Outline Email, purporting to be a "new message" from Paypal claims that an error has been detected in the recipient's Paypal account and he or she must submit an attached form verifying his or her details or risk having the account suspended.
Brief Analysis The email is not from Paypal. The claim that there is a problem with the recipient's account is a lie designed to trick him or her into submitting Paypal account details to Internet criminals. Any information entered on the bogus form can be collected by criminals and used to hijack the user's Paypal and credit card accounts.
During our regularly scheduled account maintenance and verification procedure we have detected a
slight error in your PayPal online account.
This might be due to the following reasons:
1. A recent change in your personal information (ie. change of address, email address)
2. An inability to accurately verify your selected option of payment due to an internal
error within our systems.
Please fill in all the details that are required to complete this verification process.
To do this we have attached a form to this email. Please download the form and follow the
instructions on your screen. NOTE: The form needs to be opened in a modern browser which has
Please understand that this is a security measure intended to
help protect you and your account. We apologize for any inconvenience.
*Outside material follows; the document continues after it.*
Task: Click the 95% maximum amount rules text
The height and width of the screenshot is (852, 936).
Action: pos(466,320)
If you choose to ignore our request, you leave us no choice but
to temporary suspend your account.
PayPal Account Review Department.
Please do not reply to this e-mail. Mail sent to this address cannot be answered.
For assistance, log in to your PayPal account and choose the "Help" link in the footer of any page.
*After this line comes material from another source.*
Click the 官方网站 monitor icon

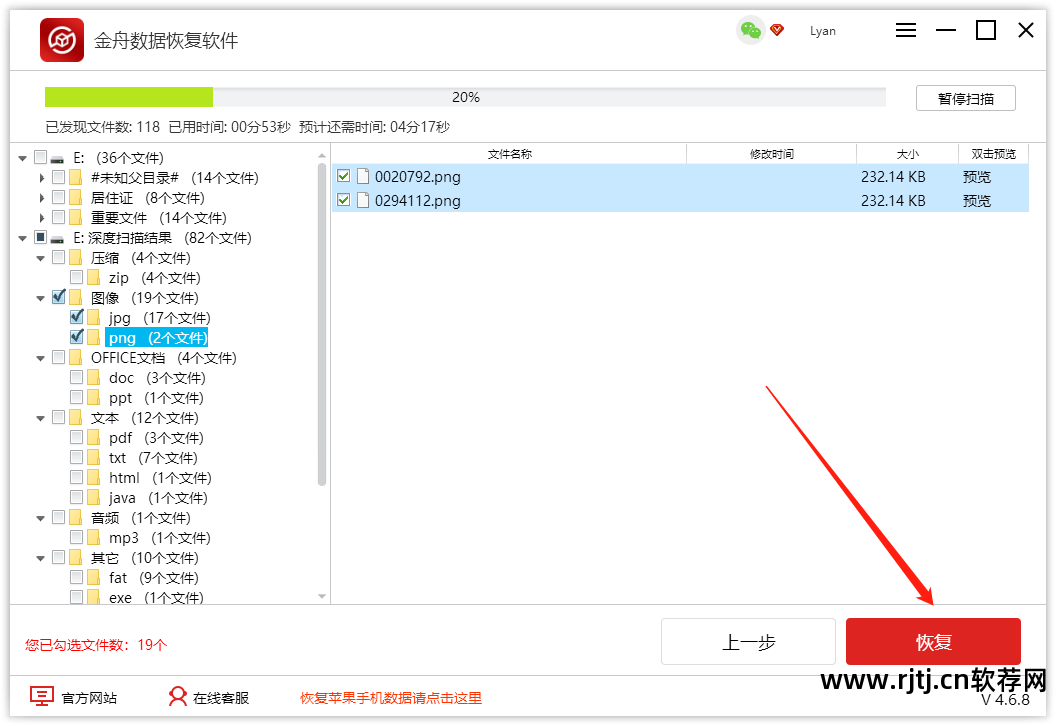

This email, which claims to be from popular online payment service PayPal, informs the recipient that an error has been found in his or her PayPal account and the account must therefore be verified to avoid suspension. The message instructs the recipient to fill in and submit a form attached to the email. The form asks for the user's PayPal email address and password along with credit card details and personal identity information.
However, the message is a phishing scam and certainly is not from PayPal. The claim that there is a problem with the recipient 's PayPal account is a lie designed to fool him or her into complying with the fraudulent instructions and submitting personal and financial information. All of the information submitted on the bogus form can be collected by the criminals operating the scam and subsequently used for fraud and identity theft.
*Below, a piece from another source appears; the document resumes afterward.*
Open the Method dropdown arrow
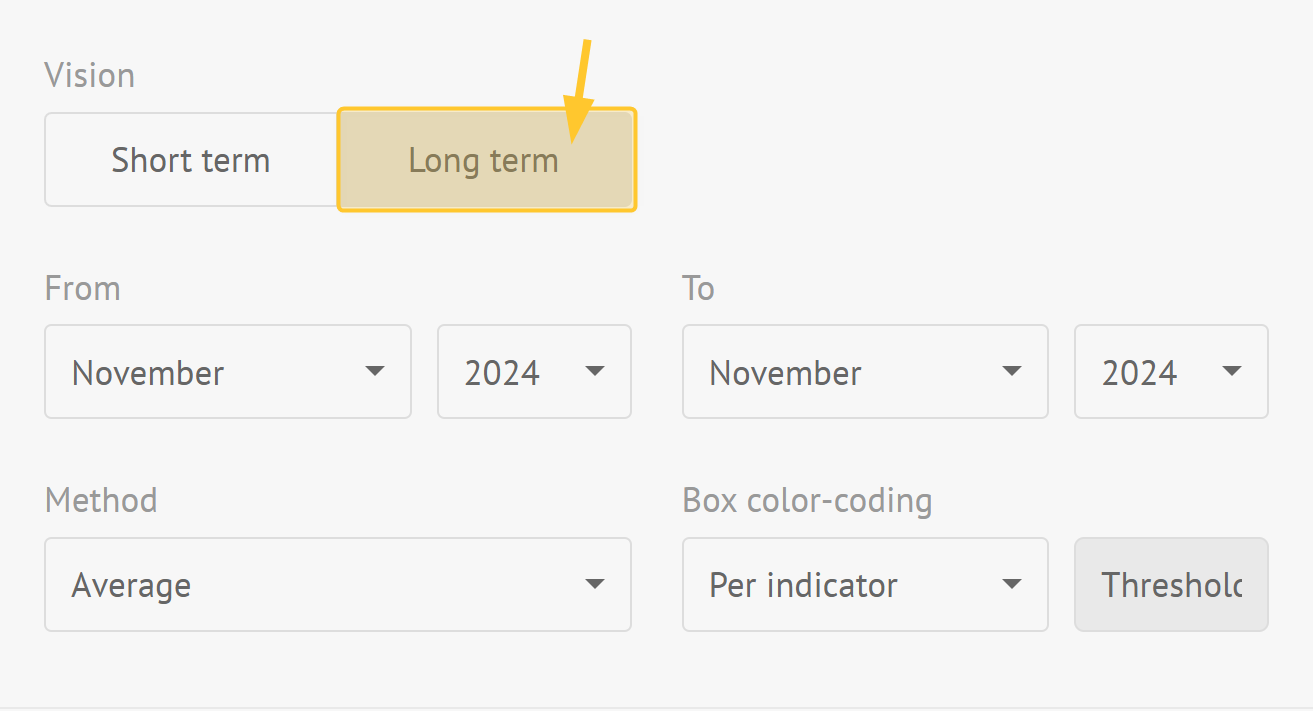 tap(595, 584)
Because of its high profile and because it conducts the majority of its business and transactions online, PayPal has become a favourite target of phishing scammers. Criminals constantly use and reuse a great many variations of the above scam in order to trick victims into relinquishing their sensitive personal information. While this version includes the bogus form as an attached file, others may entice the recipient into clicking a link and visiting a fraudulent website designed to resemble the genuine PayPal site.
The scammers often use tricks such as address spoofing and disguised links to make their messages seem more legitimate. They may also use PayPal logos and other graphics stolen from the genuine PayPal website to further the illusion that their messages are genuine.
PayPal will never send you an unsolicited email asking you to submit account login details, bank or credit card details or other personal information such as your full name and driver's license numbers. Thus, if you receive an email that asks you to submit such details, then you should treat it with the utmost caution. If you receive such an email, do not open any attachments that may come with the email. Do not click any links in the email. PayPal has published information warning its customers about such phishing scams.
In the past it has been more common for phishing scammers to use direct links to bogus "look-a-like" websites that try to trick victims into submitting information. However, in an increasingly common ploy, the scammers now often include the fraudulent web form as an HTML email attachment. Clicking the attachment opens the bogus form in the user's web browser. The form is coded to ensure that all information entered into the form will be automatically sent to the scammers when the "Submit" button is pressed. Scammers are apparently making more use of email attachments in an attempt to get around the increasingly sophisticated anti-phishing filters now being used by modern web browsers and computer security software.